- A profitable NCR* of 93% is forecast for UK motor insurers this year – the highest level of profitability since 2020 – as inflation and claims costs fall
- However, the sector is expected to record a loss-making NCR of 101.6% in 2025, as premium income grows slower than claims inflation
- Consumer premiums expected to rise 12% in 2024 (£68 per policy on average), but fall by -2% in 2025 (£7 savings per policy)
The UK motor insurance market is expected to return to profitability in 2024, following two years of losses, according to EY’s latest UK Motor Insurance Results. A Net Combined Ratio (NCR) of 93% is forecast for 2024, following 2023’s loss-making NCR of 112.7% – the worst year on record for motor insurers.
High claims, material, and labour costs, alongside premium rates sitting below claims inflation levels, meant 2022 and 2023 were particularly difficult years for UK motor insurers. However, falling inflation, continued improvements in claims frequency, and premium increases in the second half of 2023 boosted the sector’s performance this year, with EY estimating that UK motor insurers paid out 93p in claims and expenses for every £1 in consumer premiums (compared to £1.13 paid out for every £1 in 2023). As a result, EY expects motor insurers to return to profitability in 2024, with a forecasted 93% NCR – the highest level of profitability since 2020.
Consumer premiums are expected to rise 12% in 2024 (£68 per policy) but fall in 2025
Consumer premiums increased by 25% in 2023 as firms brought rates in line with inflationary pressures. This correction has continued to drive up premium rates into 2024 – though at a slower pace as cost and inflationary pressures eased. As result, EY expects a 12% increase in consumer premiums this year, adding £68 per policy on average.
Premiums are then forecast to fall slightly by -2% in 2025 (versus the average 2024 level) as market competition keeps rates down, which will mean customer policies will lower by an average £7.
UK’s motor insurance sector expected to be back in the red in 2025
Despite easing costs and claims frequency, premium income growth slowed in the first six months of 2024 and premium rate reductions are expected in the second half of the year. This is likely to weigh on 2025’s earnings, and as a result, EY expects a loss-making NCR of 101.6% for UK motor insures in 2025.
Mat Wheatley, UK Insurance Partner at EY, comments: “2022 and 2023 were challenging years for motor insurers, who had to contend with significant losses, and for consumers, who faced sharp premium increases. But this year, falling inflation, easing claims costs and stabilising balance sheets mean the sector is expected to return to profitability in the short-term, and customers should see lower premiums in 2025.

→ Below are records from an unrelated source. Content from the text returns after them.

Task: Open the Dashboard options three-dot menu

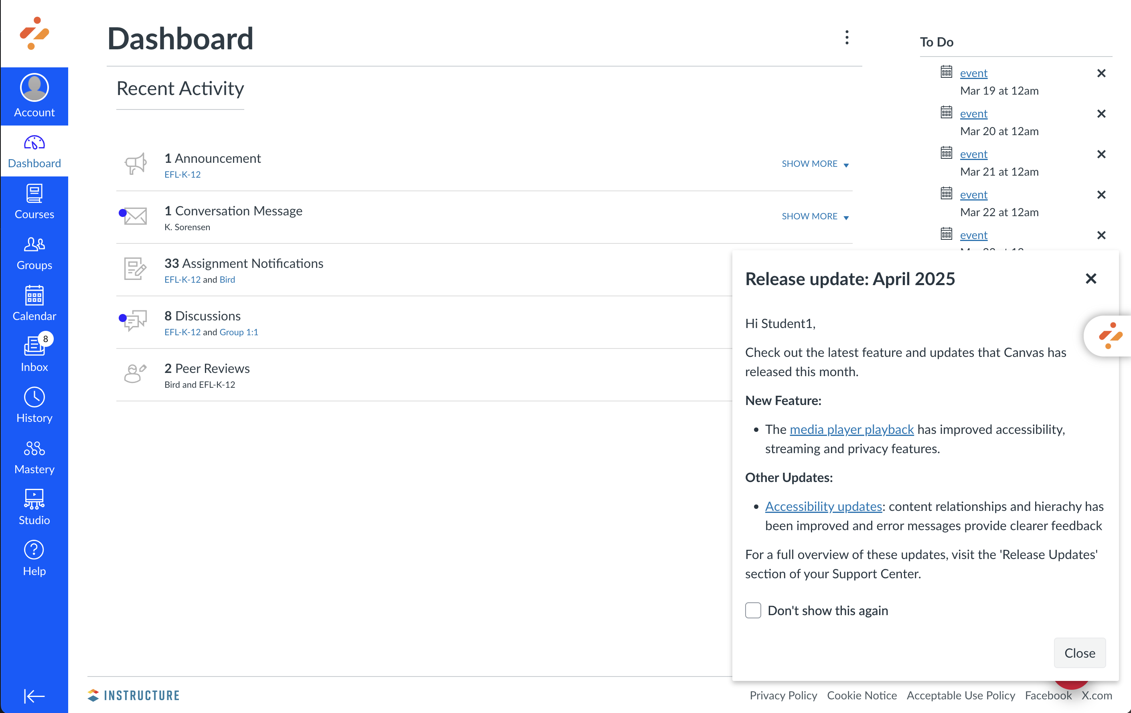Action: (847, 38)
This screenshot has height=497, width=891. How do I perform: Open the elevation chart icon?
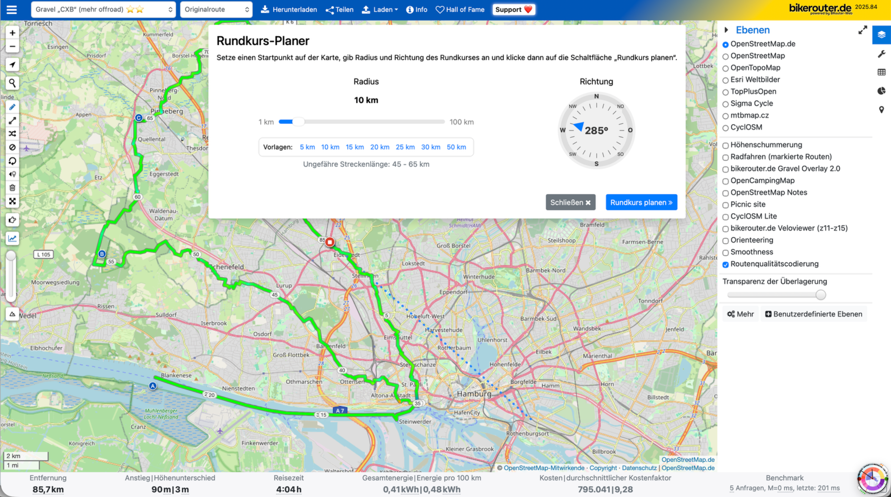(12, 238)
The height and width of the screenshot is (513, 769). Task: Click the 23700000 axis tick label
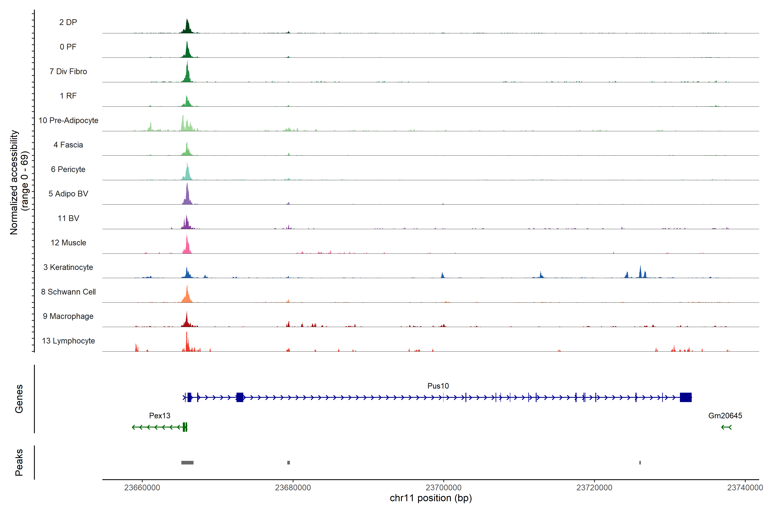pos(443,487)
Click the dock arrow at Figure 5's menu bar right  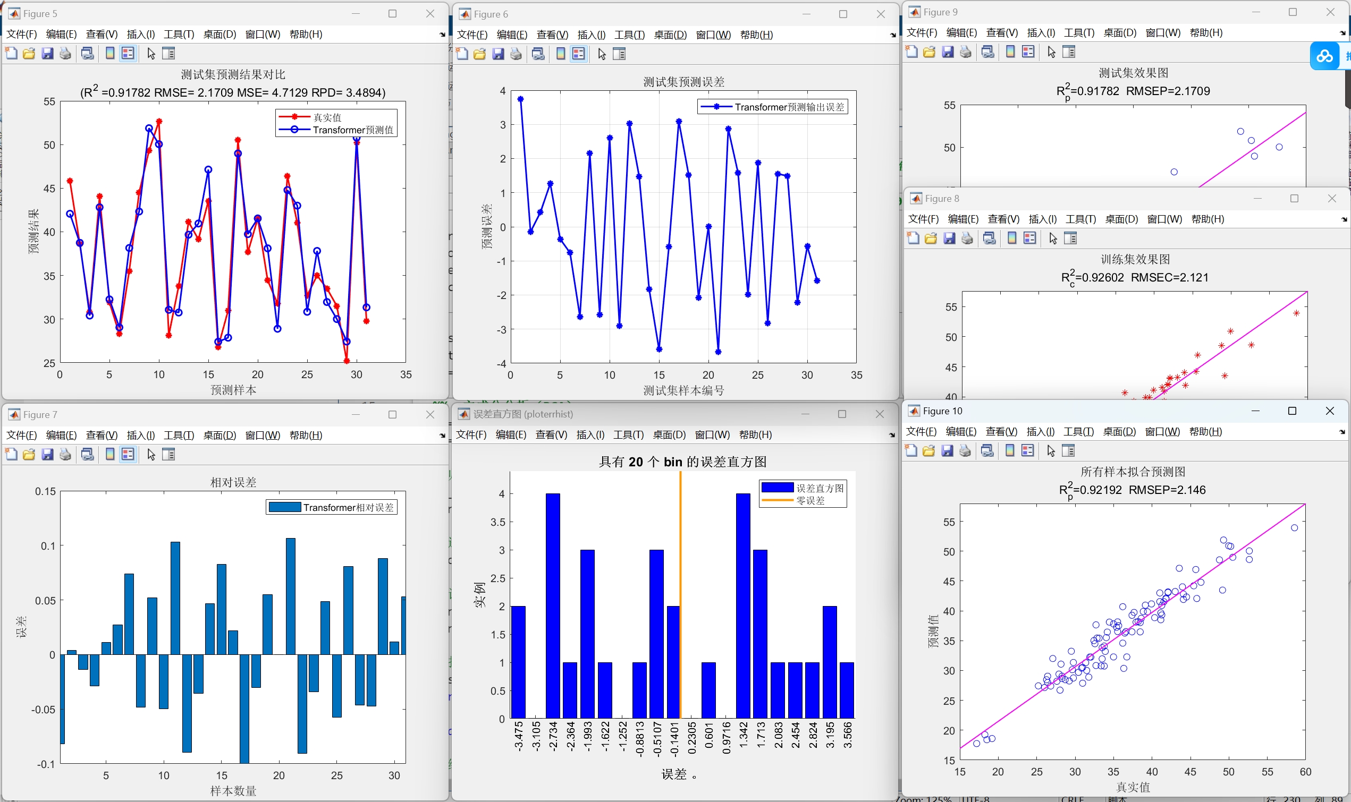[442, 35]
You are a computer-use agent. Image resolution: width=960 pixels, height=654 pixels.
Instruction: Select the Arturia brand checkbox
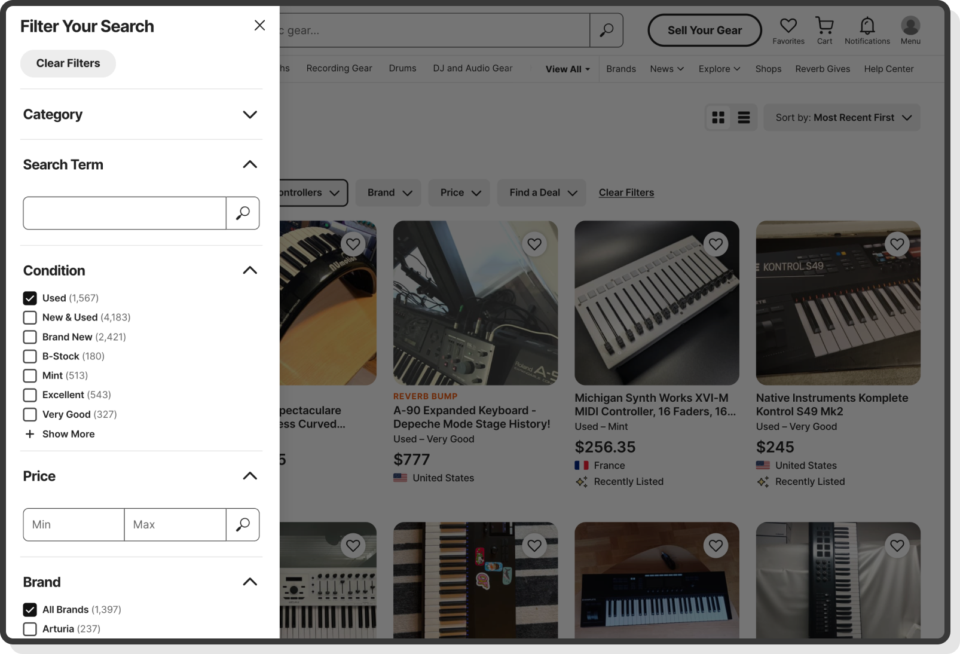(29, 629)
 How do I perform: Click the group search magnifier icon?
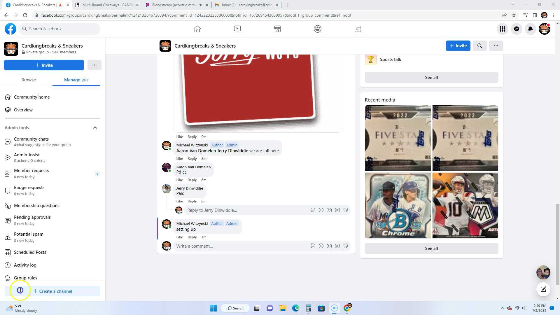tap(480, 46)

“Overall, uncertainty around the geopolitical environment, heightened regulatory scrutiny, and the impact of the 2025 Ogden discount rate change are the biggest challenges for motor insurers. This means 2025 will again be a balancing act for firms, as they continue to support customers, carefully manage costs, keep pace with regulatory change and pursue sustainability and tech transformation.”
Notes to editors:
*NCR is calculated by ratio of claims paid out divided by premiums received, excluding investment returns and/or any other income streams.